**Believing that fractions' numerators and denominators can be treated as separate whole numbers.**Students often add or subtract the numerators and denominators of two fractions (e.g., 2/4 + 5/4 = 7/8 or 3/5 – 1/2 = 2/3). These students fail to recognize that denominators define the size of the fractional part and that numerators represent the number of this part. The fact that this approach is used for multiplication of fractions is another source of confusion.

**Failing to find a common denominator when adding or subtracting fractions with unlike denominators.**Students often fail to convert fractions to a common, equivalent denominator before adding or subtracting them, and instead just use the larger of the 2 denominators in the answer (e.g., 4/5 + 4/10=8/10).

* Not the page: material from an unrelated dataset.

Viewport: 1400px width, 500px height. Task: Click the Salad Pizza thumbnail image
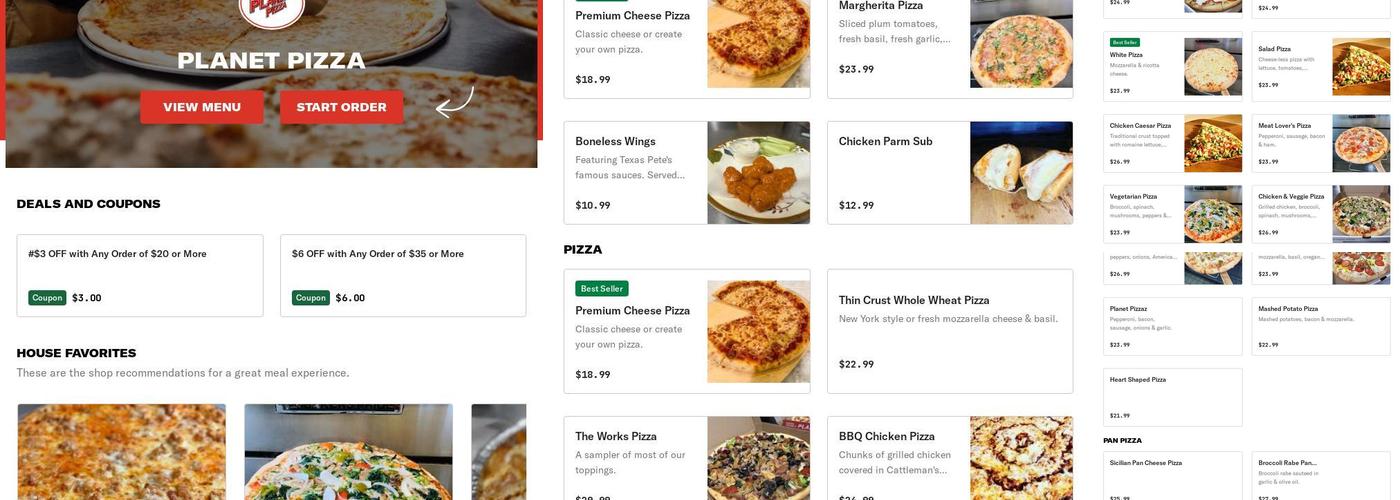[1361, 67]
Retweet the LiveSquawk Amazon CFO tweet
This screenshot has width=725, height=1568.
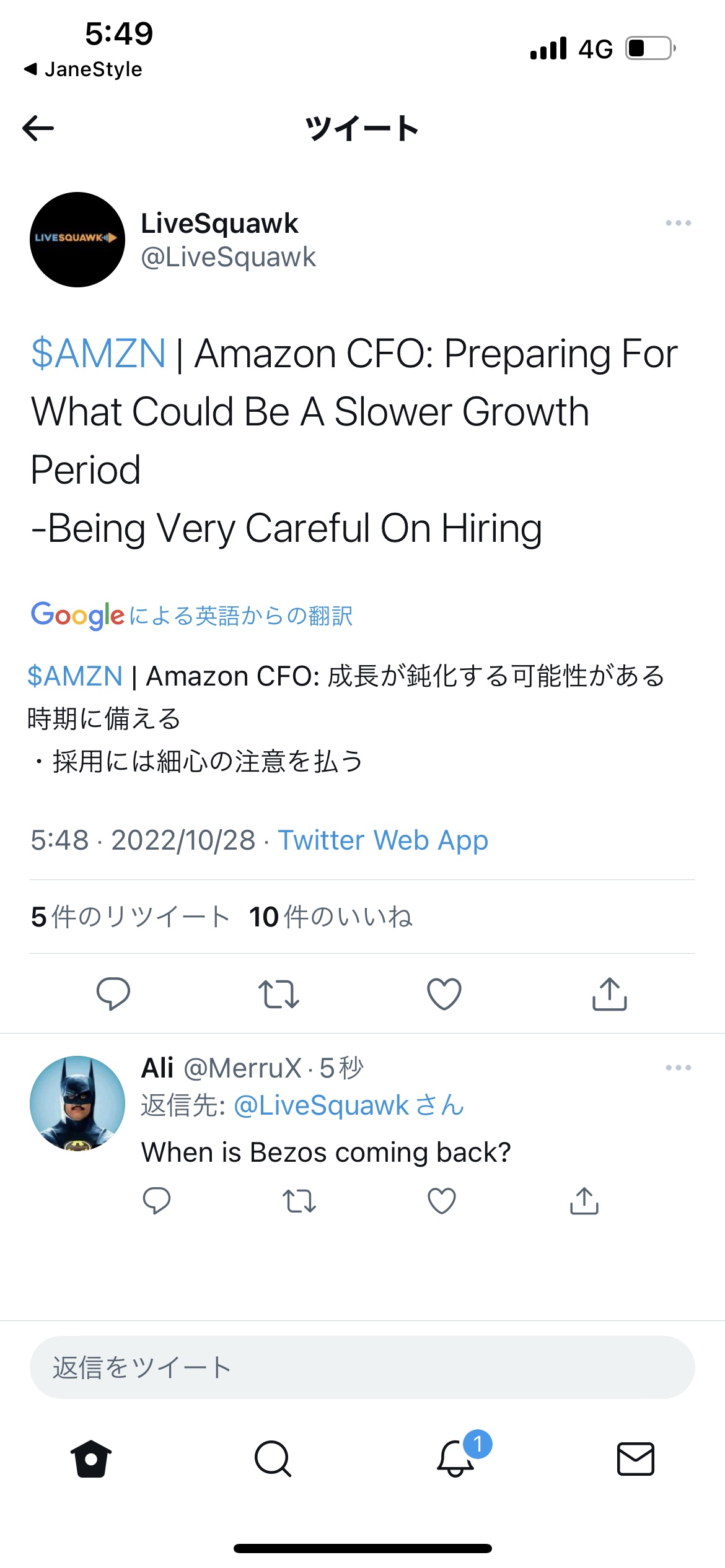279,993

Students do not understand that different denominators reflect different-sized unit fractions and that adding and subtracting fractions requires a common unit fraction (i.e. denominator).

**Believing that only whole numbers need to be manipulated in computations with fractions greater than one**. When adding or subtracting mixed numbers, students may ignore the fractional parts and work only with the whole numbers (e.g., 53/5 – 21/7 = 3). These students are either ignoring the part of the problem they do not understand, misunderstanding the meaning of mixed numbers, or assuming that such problems simply have no solution.

**Leaving the denominator unchanged in fraction addition and multiplication problems**. Students often leave the denominator unchanged on fraction multiplication problems that have equal denominators (e.g., 2/3 × 1/3 = 2/3). This may occur because students usually encounter more fraction addition problems than fraction multiplication problems. They incorrectly apply the correct procedure for dealing with equal denominators on addition problems to multiplication.

**Failing to understand the invert-and-multiply procedure for solving fraction division problems**. Students often misapply the invert-and-multiply procedure for dividing by a fraction because they lack conceptual understanding of the procedure. One common error is not inverting either fraction; for example, a student may solve the problem 2/3 ÷ 4/5 by multiplying the fractions without inverting 4/5 (e.g., writing that 2/3 ÷ 4/5 = 8/15). Other common misapplications of the invert-and-multiply rule are inverting the wrong fraction (e.g., 2/3 ÷ 4/5 = 3/2 × 4/5) or inverting both fractions (2/3 ÷ 4/5 = 3/2 × 5/4). Such errors generally reflect a lack of conceptual understanding of why the invert-and-multiply procedure produces the correct quotient. The invert-and-multiply procedure translates a multi-step calculation into a more efficient procedure.